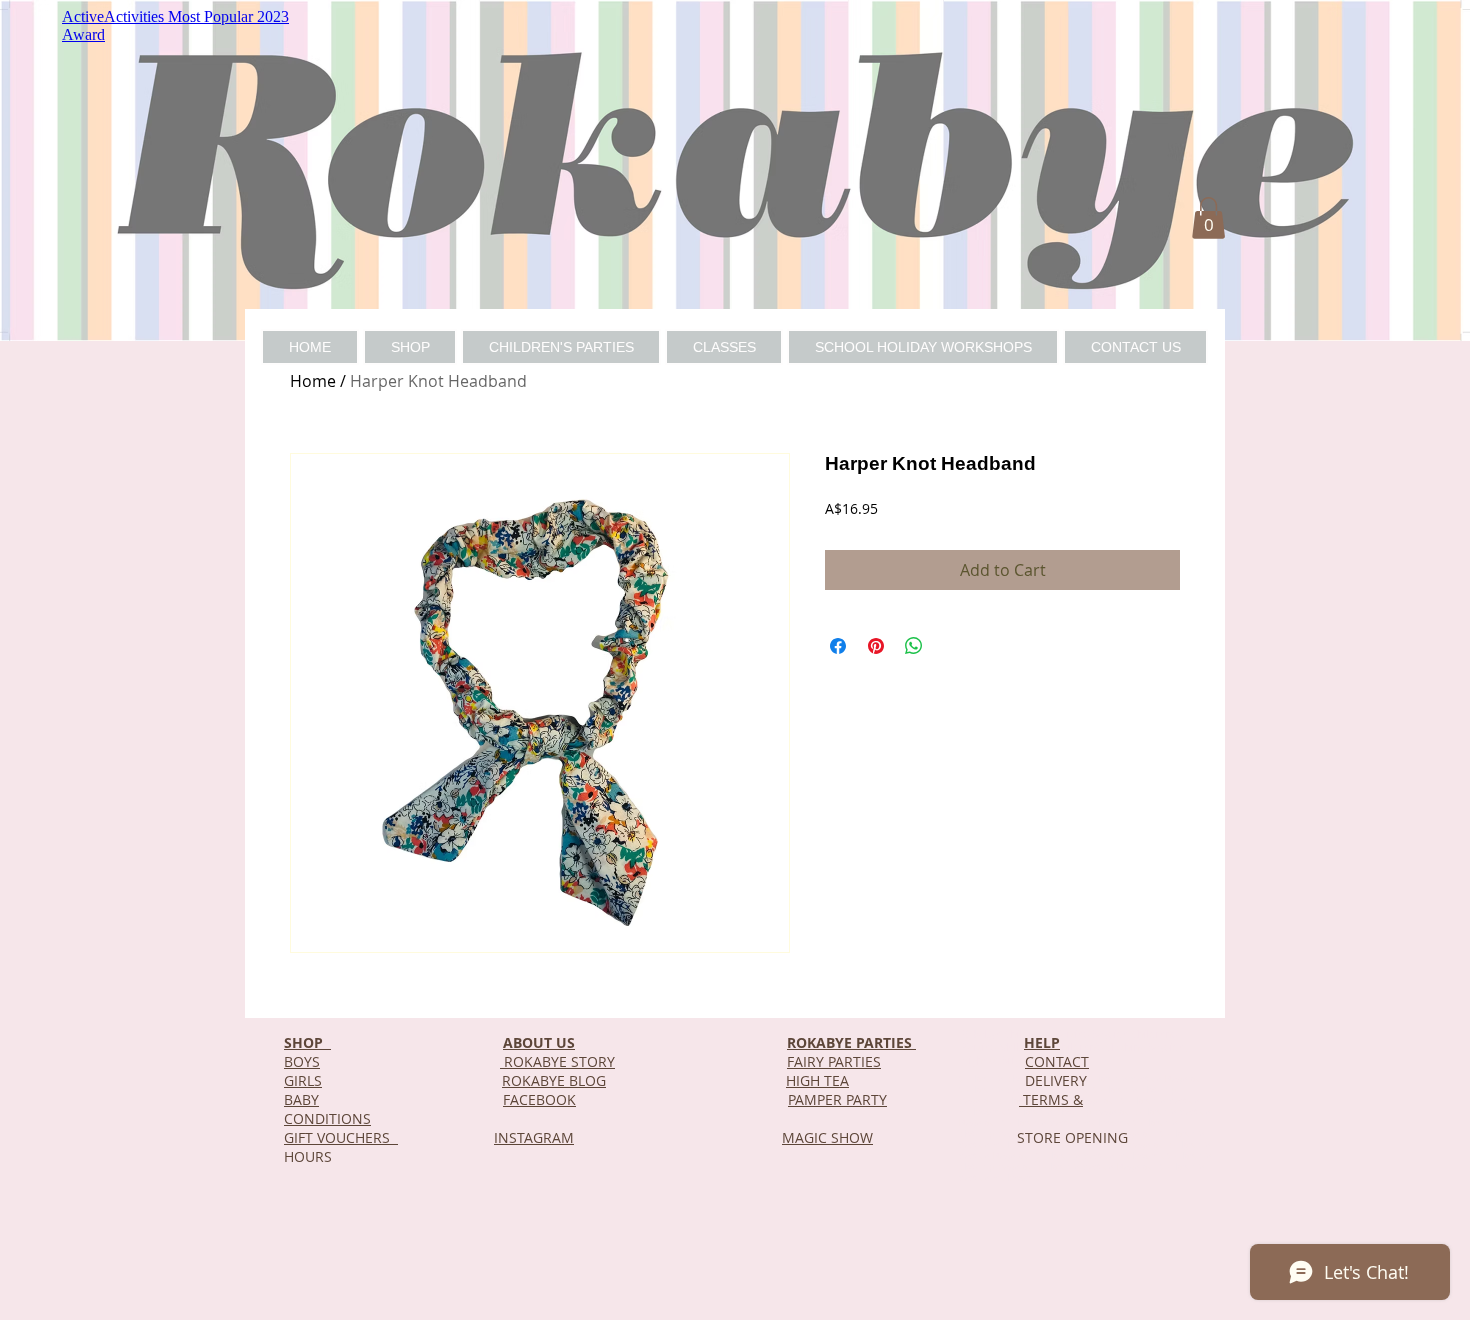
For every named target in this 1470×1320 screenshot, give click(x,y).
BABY (301, 1099)
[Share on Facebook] (838, 646)
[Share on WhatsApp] (914, 646)
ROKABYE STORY (557, 1061)
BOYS (302, 1061)
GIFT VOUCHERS (341, 1137)
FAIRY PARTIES (834, 1061)
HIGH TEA (817, 1080)
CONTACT (1057, 1061)
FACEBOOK (539, 1099)
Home (313, 381)
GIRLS (303, 1080)
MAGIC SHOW (827, 1137)
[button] (1208, 218)
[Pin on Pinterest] (876, 646)
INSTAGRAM (534, 1137)
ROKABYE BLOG (554, 1080)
##########
### [PROMPT]
Because the pictures are not wanted, retype only the text of every record, exactly as given.

### [SOLUTION FOR THIS EXERCISE]
For every named target in this 1470×1320 screenshot, give click(x,y).
BABY (301, 1099)
[Share on Facebook] (838, 646)
[Share on WhatsApp] (914, 646)
ROKABYE STORY (557, 1061)
BOYS (302, 1061)
GIFT VOUCHERS (341, 1137)
FAIRY PARTIES (834, 1061)
HIGH TEA (817, 1080)
CONTACT (1057, 1061)
FACEBOOK (539, 1099)
Home (313, 381)
GIRLS (303, 1080)
MAGIC SHOW (827, 1137)
[button] (1208, 218)
[Pin on Pinterest] (876, 646)
INSTAGRAM (534, 1137)
ROKABYE BLOG (554, 1080)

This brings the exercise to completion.